Invasive Flocks of Roaming Freshmen Present Danger to Indigenous Populations

author-pic at University of Delaware  

A study released last week by top environmental scientists warns that invasive flocks of roaming freshmen present a danger to the indigenous population of Newark. Written by a team that included University of Delaware professor Shelby Pharaoh, the study looked at the recent surge in freshmen and how they affect the greater Newark area. 

“The larger-than-normal influx of freshmen has created an ecological disaster,” the study claimed. “Townies are seeing their migration paths blocked by huge waves of 18-to-19-year-olds, and upperclassmen are being crowded out of their traditional watering holes despite the fact that the freshmen aren’t even old enough to drink.” 

The study highlighted the danger caused by the giant flocks many of the freshmen travel in. “During Friday and Saturday nights, these freshmen were observed banding together in groups of thirty or more, attempting to gain entrance to, and take valuable resources from, the homes of natives,” read the study.  

“The flocks cause considerable inconvenience, and sometimes even harm, to those around them. They show a propensity for crossing the ecologically vital Main Street in non-sustainable ways, cutting across the road in random locations and backing up indigenous traffic for hours.” 

Other sections of the study indicated that these freshmen would sometimes wait on the side of the road while a car came towards them, waiting many seconds after they could have safely crossed, and then suddenly deciding that now would be a great time to cross and jumping out just as the car is close enough for maximum annoyance.

“We hope to shine a light on what is becoming an increasingly critical threat to the town of Newark,” said Pharaoh about the study. “For too long, we have ignored their ever-growing numbers. Even last year, when they stumbled into the streets to bravely show their support for the corporate-manufactured displays of binge-drinking, we did nothing to stop them.” 

“It has gone on long enough,” she said. “And that’s why we are advocating the extermination of the invasive freshmen population once and for all.”

Support for the study’s recommendation has already reached community leaders. 

“It may seem radical, but we really have no other choice,” said Newark City Councilman Jack Pyres. “We have to round them all up on the green, put a plastic dome over them, and fill it with poison gas.” 

“That’s just a thought. Of course we’ll have plenty of time to discuss other ways to kill them all.” 

Like Pyres, many of those in favor of the proposal say that there are no viable alternatives. One of those people is state senator Devon Skoria. 

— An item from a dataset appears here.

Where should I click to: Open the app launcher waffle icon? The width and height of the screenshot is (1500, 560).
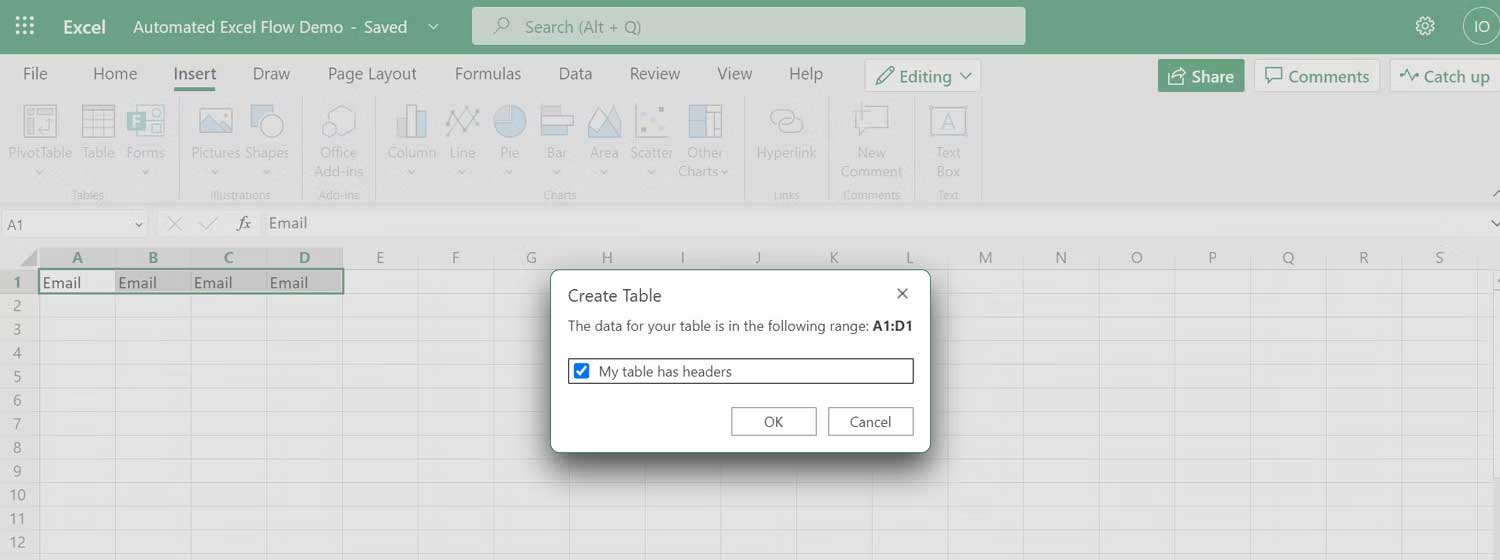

“Stopping the freshmen another way would mean knowing why they came here in the first place, and no one can think of a reason,” he explained. “Many of them come from locations like Long Island and New Jersey, and pay over $30,000 a year in tuition alone just to live in a forced triple. And we’re not even a vibrant enough community to sustain an IHOP.”

“The only choice we have is to implant their brains with chips that compel them to march like lemmings into the sea,” he concluded. “We’re still working out an actual way to finish them off.”

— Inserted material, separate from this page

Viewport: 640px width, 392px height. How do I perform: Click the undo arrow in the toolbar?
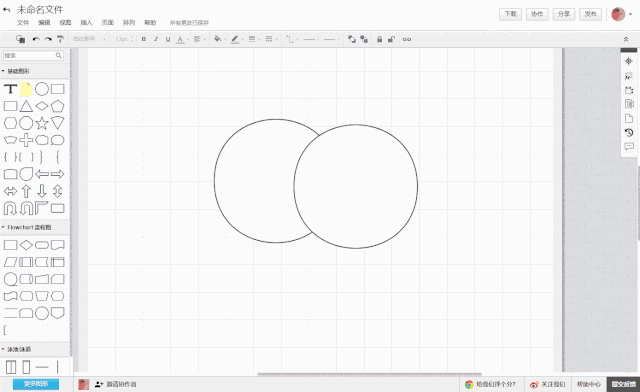pos(36,39)
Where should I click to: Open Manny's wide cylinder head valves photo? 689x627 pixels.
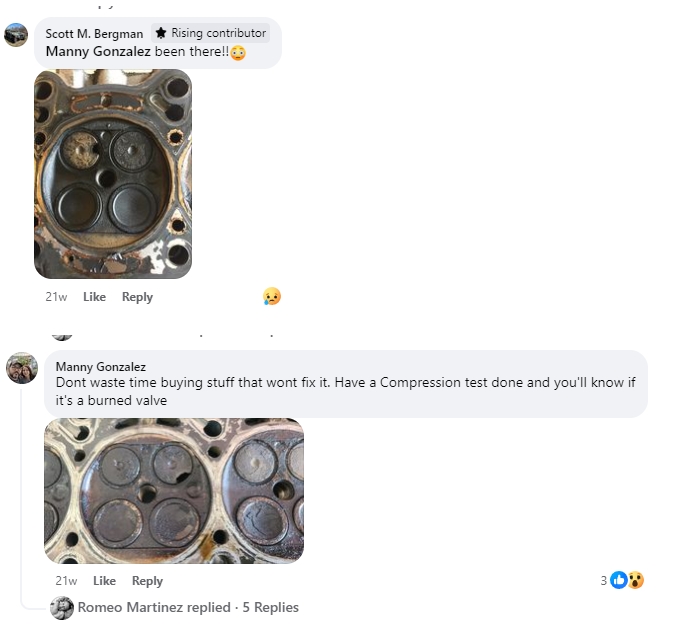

Although it seems all but certain that the invasive freshmen population will be exterminated in the upcoming months, whether by fire, electricity, or some sort of Mad Max Beyond Thunderdome-style fighting circuit, at least a few of those involved recognize the gravity of the decision. 

“I made a lot of money off of those out-of-state freshmen,” University of Delaware President Patrick Harker said. “But it’s tough decisions like these that prove why I make the big bucks.”

“I am the highest paid public official in the state,” he continued.